Des conditions qui ne satisfont pas Elio Di Rupo. Il dénonce un manque de contrôle et l’impossibilité d’infliger des sanctions en cas de non-respect des normes alors que "le Brésil est l’un des pays qui utilisent le plus de pesticide", assure-t-il. Le président brésilien Jair Bolsonaro accentue également la méfiance : "nous ne pouvons pas lui faire confiance", déplore le ministre-président wallon.
"Les faits mes font peur"
Du côté des producteurs, l’accord est redouté. Soumis à des normes beaucoup plus strictes que celles en vigueur en Amérique du Sud, les agriculteurs européens dénoncent une concurrence déloyale. "La N-VA nous dit qu’il faut mettre de côté les peurs et s’en tenir aux faits. Moi, je suis agriculteur depuis bien longtemps, je vois ce que la politique agricole a fait", explique Hugues Falys porte-parole de la FUGEA et propriétaire d'une exploitation agricole de culture et d’élevage.

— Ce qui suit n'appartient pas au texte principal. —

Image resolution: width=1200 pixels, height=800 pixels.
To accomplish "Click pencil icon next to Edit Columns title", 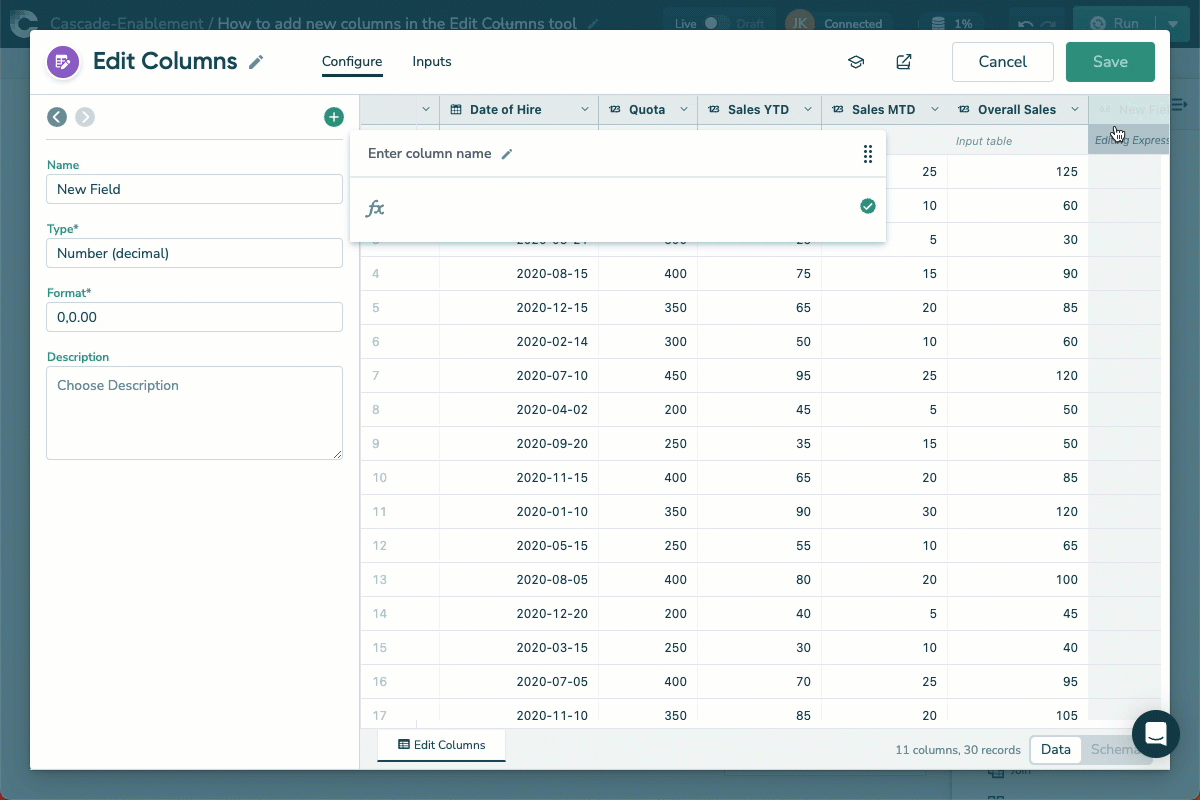I will 256,62.
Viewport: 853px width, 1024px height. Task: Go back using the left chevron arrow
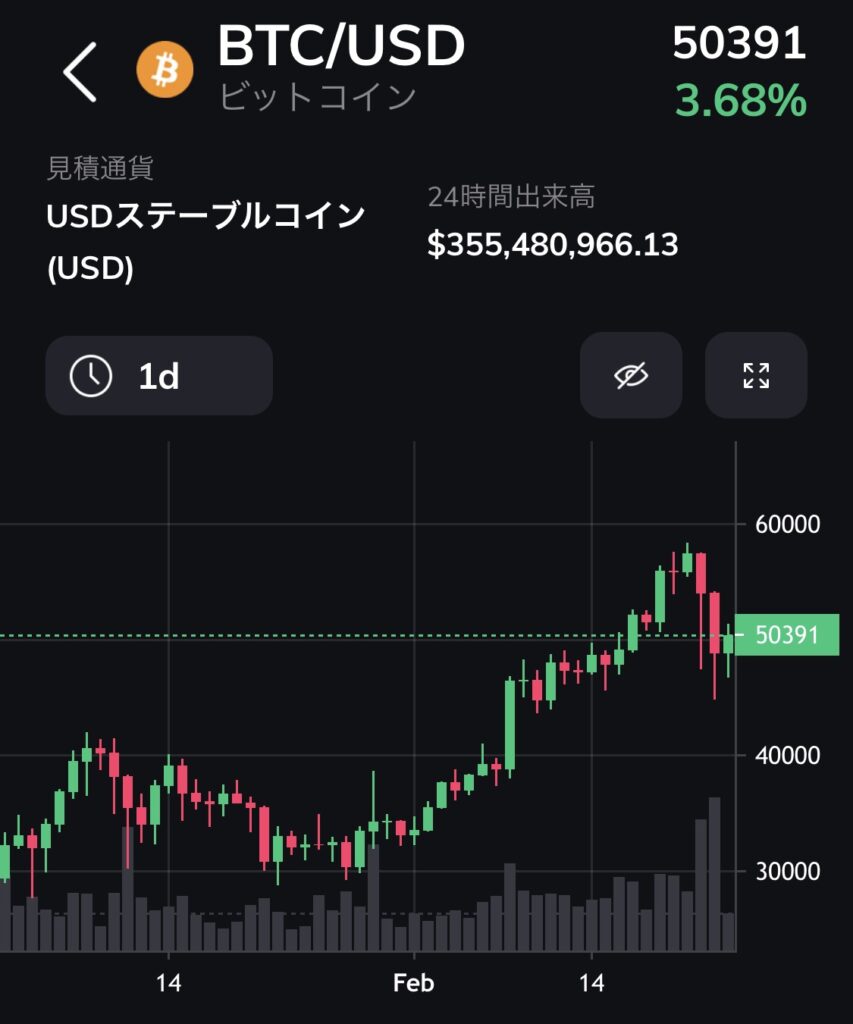pos(80,72)
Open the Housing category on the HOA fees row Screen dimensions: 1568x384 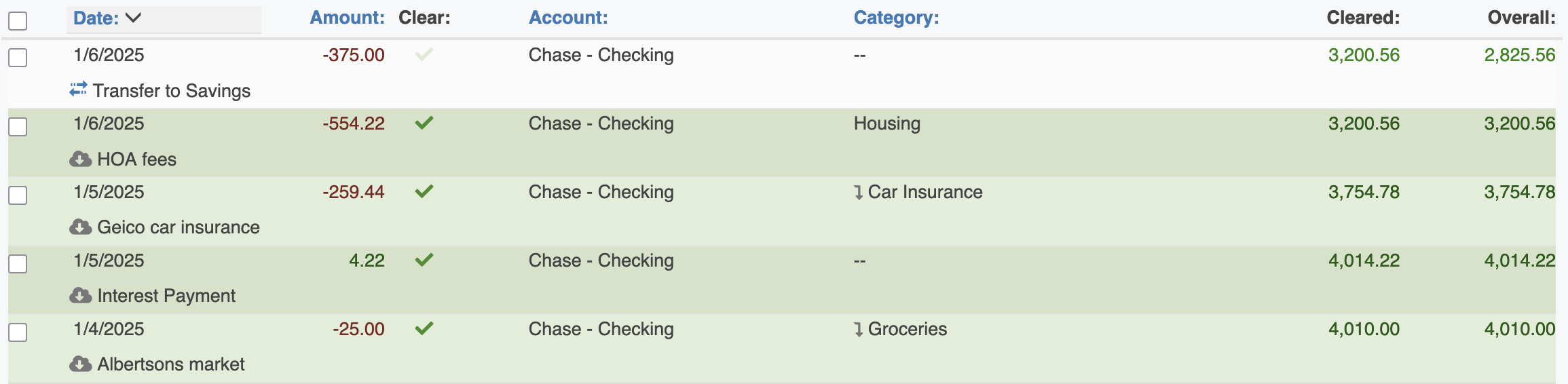(x=886, y=123)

"L’importation de millions de tonnes de soja aux OGM, traités au glyphosate, dure depuis des décennies. On doit, suite à ces accords internationaux, accepter des choses que l’on n’autorise pas sur notre territoire. Le soja OGM est un exemple, les farines animales et farines de sang qu’on donne aux animaux au Canada dans le cadre du CETA, c’est la même chose. Donc moi, les faits me font peu. Et je remarque que l’Europe utilise toujours l’agriculture comme monnaie d’échange", conclue-t-il.
Chez nous, la Chambre et le parlement flamand ont donné leur feu vert. Les parlements wallon et bruxellois ne l'ont pas ratifié. Pour entrer en application, l'accord UE-Mercosur sera soumis à l’approbation des 28 États-membre puis au vote du parlement européen. Il faudra donc convaincre, outre la Belgique, certains Etats membres récalcitrants, comme la France, l'Irlande, l'Autriche ou le Luxembourg. La signature formelle du texte par l'UE et le Mercosur n'est pas attendue avant fin 2020.